(Recorded data):
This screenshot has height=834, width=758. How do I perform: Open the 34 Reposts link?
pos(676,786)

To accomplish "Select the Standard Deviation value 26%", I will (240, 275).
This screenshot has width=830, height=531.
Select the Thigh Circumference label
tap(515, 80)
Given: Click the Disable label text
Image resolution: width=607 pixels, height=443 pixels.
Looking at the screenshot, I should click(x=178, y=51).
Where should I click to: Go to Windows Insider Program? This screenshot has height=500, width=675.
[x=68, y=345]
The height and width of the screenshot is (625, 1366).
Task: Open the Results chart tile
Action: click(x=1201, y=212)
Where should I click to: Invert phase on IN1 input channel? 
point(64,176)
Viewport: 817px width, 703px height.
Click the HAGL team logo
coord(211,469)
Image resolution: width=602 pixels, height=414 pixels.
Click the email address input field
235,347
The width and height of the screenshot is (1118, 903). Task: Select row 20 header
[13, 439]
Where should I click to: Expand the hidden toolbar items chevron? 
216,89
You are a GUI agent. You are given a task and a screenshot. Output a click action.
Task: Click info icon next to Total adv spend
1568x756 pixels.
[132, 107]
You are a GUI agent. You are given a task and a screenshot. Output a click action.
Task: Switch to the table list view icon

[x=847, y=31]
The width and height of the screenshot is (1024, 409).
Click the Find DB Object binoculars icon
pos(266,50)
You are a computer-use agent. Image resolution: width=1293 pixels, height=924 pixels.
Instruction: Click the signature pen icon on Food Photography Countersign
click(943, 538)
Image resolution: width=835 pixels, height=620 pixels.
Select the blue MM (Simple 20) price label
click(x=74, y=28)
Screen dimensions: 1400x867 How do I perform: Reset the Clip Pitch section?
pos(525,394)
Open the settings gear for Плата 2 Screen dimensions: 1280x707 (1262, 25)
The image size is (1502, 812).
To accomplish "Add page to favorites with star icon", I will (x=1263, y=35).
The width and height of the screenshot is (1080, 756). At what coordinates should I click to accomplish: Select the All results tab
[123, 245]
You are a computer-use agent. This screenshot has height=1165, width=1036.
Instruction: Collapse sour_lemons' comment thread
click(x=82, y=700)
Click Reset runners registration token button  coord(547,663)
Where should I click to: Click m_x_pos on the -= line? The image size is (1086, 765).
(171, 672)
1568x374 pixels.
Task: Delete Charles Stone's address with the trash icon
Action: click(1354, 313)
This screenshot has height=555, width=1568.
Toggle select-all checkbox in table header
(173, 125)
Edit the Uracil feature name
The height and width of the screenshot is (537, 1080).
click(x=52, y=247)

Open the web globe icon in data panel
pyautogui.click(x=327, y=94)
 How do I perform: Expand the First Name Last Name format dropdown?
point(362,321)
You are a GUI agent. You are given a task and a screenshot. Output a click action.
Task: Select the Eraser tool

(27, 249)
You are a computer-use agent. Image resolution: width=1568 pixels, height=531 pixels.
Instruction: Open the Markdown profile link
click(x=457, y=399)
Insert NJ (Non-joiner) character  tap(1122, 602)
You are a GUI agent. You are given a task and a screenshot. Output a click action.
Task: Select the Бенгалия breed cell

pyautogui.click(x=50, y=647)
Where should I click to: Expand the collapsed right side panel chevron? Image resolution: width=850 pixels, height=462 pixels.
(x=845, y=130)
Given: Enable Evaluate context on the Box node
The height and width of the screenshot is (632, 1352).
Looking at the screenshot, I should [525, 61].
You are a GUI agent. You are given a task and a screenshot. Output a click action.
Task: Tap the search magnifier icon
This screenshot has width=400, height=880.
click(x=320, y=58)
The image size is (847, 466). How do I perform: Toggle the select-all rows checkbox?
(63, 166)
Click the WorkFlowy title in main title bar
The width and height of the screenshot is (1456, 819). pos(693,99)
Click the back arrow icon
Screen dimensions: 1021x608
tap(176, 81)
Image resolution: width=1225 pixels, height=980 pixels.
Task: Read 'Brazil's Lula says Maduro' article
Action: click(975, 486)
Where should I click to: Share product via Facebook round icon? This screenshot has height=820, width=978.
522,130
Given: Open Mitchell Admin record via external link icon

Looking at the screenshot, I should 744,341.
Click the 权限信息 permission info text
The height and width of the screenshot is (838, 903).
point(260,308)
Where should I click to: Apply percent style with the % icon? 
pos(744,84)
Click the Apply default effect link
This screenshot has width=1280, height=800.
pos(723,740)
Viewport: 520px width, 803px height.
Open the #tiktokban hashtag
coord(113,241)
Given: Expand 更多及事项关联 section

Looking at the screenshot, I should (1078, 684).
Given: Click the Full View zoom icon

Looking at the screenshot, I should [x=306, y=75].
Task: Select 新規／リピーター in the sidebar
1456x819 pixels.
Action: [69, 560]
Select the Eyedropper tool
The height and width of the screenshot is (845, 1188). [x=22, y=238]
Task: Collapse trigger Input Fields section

(Short task): Copy the entries in the stretch from the line containing "You are a computer-use agent. Image resolution: width=1568" through the line containing "pyautogui.click(x=50, y=647)", switching "Markdown" to "HTML" and keeping everything else the same.

(Result):
You are a computer-use agent. Image resolution: width=1568 pixels, height=531 pixels.
Instruction: Open the HTML profile link
click(x=457, y=399)
Insert NJ (Non-joiner) character  tap(1122, 602)
You are a GUI agent. You are given a task and a screenshot. Output a click action.
Task: Select the Бенгалия breed cell

pyautogui.click(x=50, y=647)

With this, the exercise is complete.